Esse entendimento isolado abriu uma porta para uma situação paradoxal: ainda que existissem indícios (materialidade, suspeitas de crime eleitoral grave), a investigação se veria inviabilizada se os meios usados não pudessem ser admitidos. O TRE-PI, ao adotar postura distinta no julgamento colegiado, sinaliza que a sociedade exige que essas investigações tenham continuidade, mesmo diante de embates jurídicos.

A exigência de prestação de contas à sociedade é ainda maior para quem ocupa cargo público, que participa de decisões sobre recursos públicos, emendas, gastos de gabinete e estrutura parlamentar.

O julgamento no Piauí é um reflexo do Brasil, que vive um momento sensível no enfrentamento ao crime organizado e ao uso de suas redes para fins eleitorais em estados como Rio de Janeiro e Bahia. A expansão das facções e sua infiltração política é um problema real e reconhecido.

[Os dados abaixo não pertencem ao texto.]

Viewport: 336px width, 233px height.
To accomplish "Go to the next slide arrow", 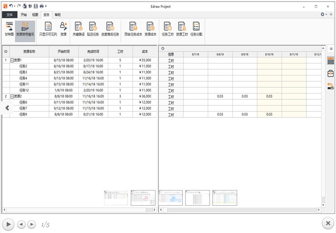I will pos(32,224).

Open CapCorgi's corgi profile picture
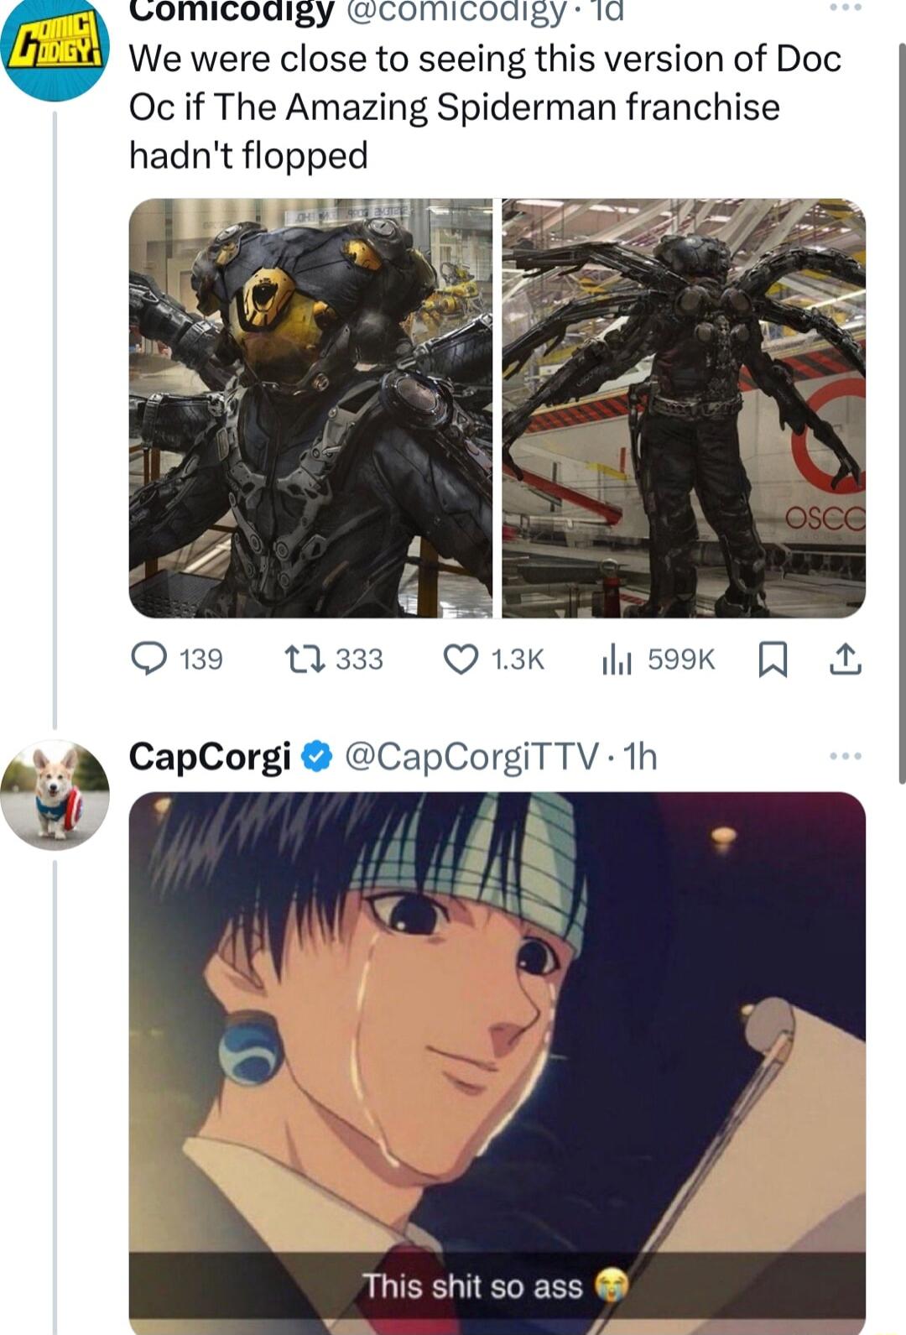coord(55,795)
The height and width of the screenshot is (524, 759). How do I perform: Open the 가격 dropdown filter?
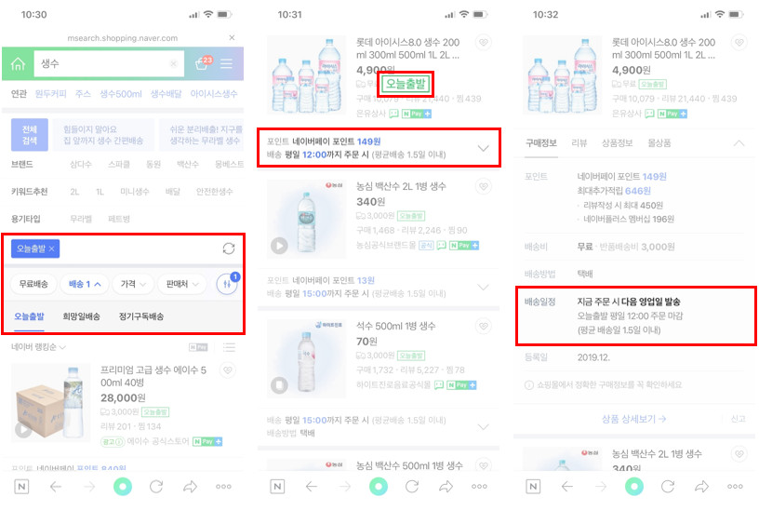pos(133,284)
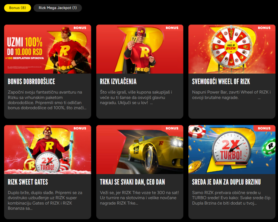Select the Bonus (8) filter tab

click(x=17, y=8)

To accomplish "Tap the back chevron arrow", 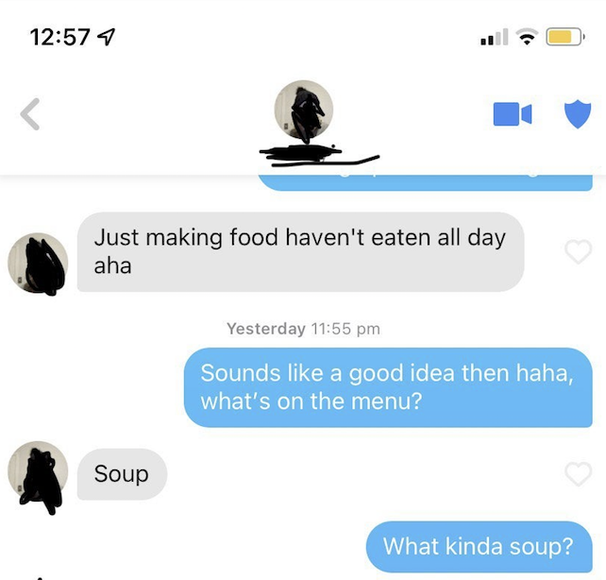I will 30,114.
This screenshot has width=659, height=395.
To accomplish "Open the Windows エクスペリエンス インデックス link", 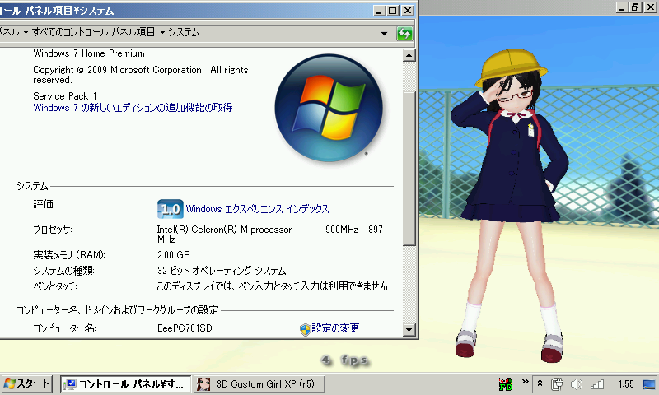I will click(x=257, y=209).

Assim, a decisão do Judiciário Eleitoral piauiense também um recado simbólico que se dá: a política deve ser absolutamente vedada ao tráfico, aos esquemas de compra de votos, ao uso de recursos de origem criminosa. Para que isso funcione, é fundamental que as instituições possam investigar, processar e julgar sem pressões de nenhum tipo. Mas que também façam o dever de casa e cumpram todos os trâmites garantindo a ampla defesa e o contraditório.